§ Assignment
The records below need to be repeated exactly, with every picture left out.

§ Information given

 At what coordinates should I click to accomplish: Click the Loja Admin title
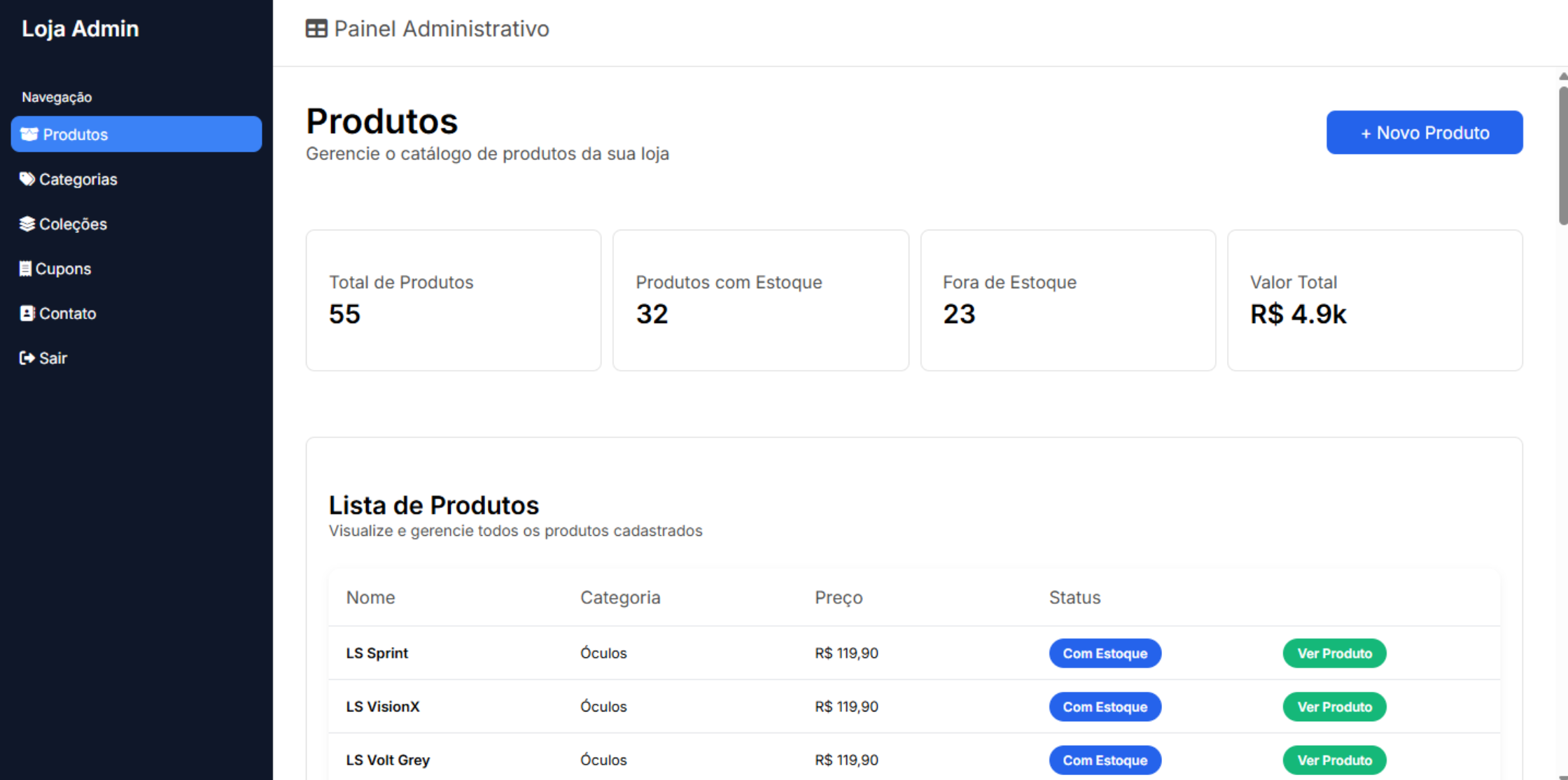click(80, 29)
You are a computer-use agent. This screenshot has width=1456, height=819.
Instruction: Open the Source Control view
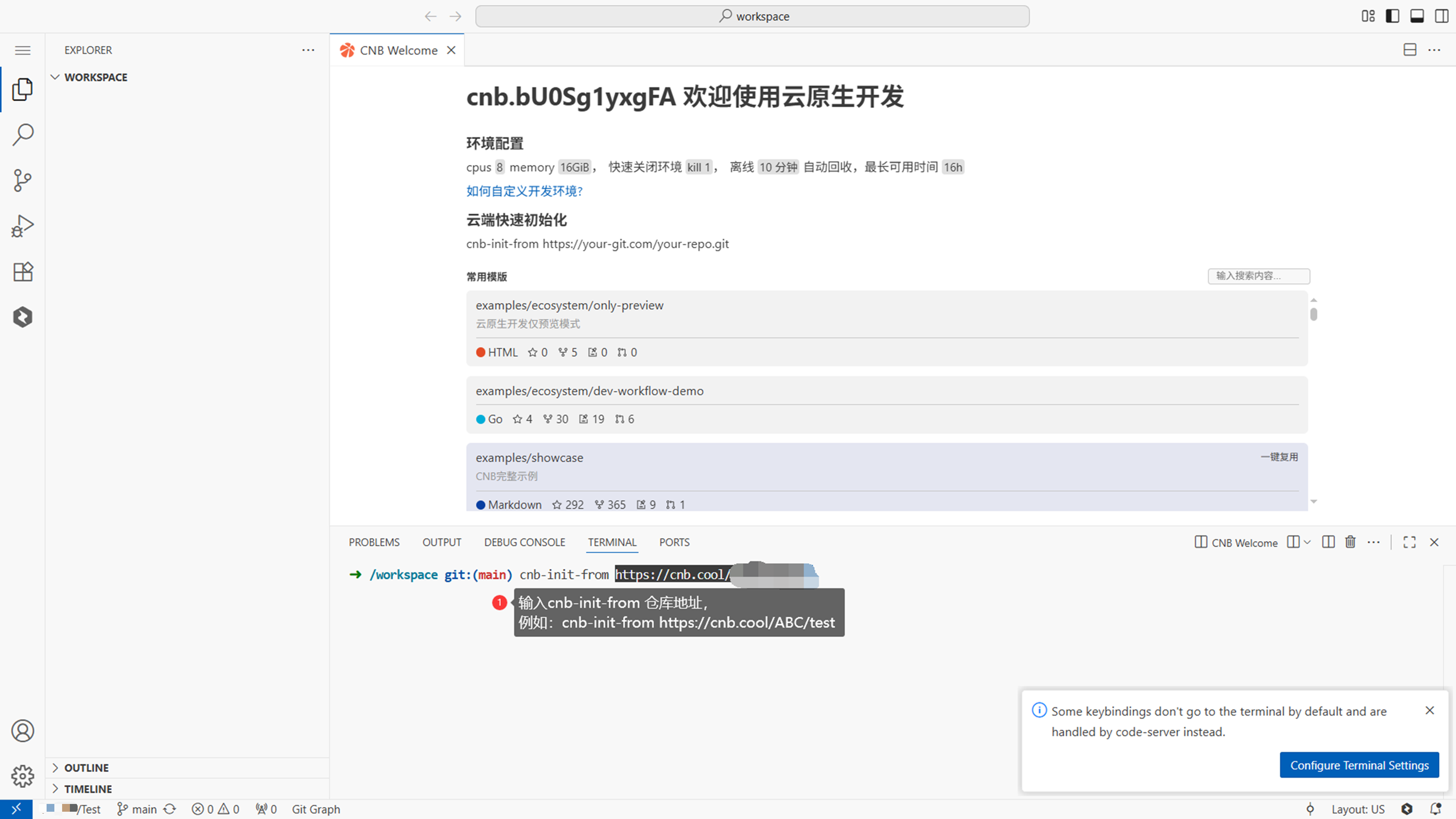[x=23, y=180]
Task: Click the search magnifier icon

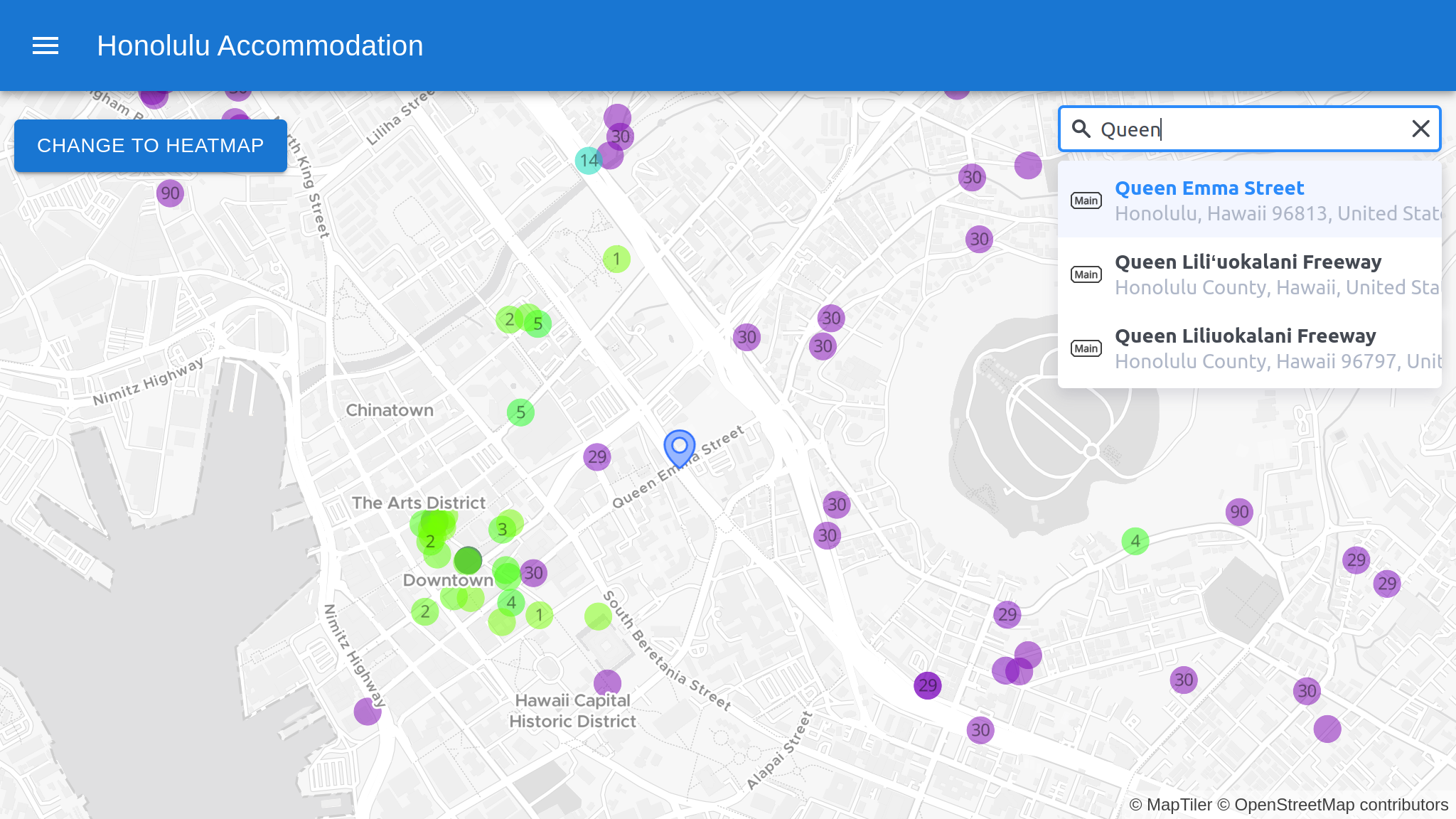Action: [x=1081, y=129]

§ Reply
 At what coordinates should I click to accomplish: Click the Loja Admin title
click(80, 29)
You are a computer-use agent. This screenshot has width=1456, height=819.
Instruction: Open the Source Control view
[x=23, y=180]
Task: Click the search magnifier icon

Action: [x=1081, y=129]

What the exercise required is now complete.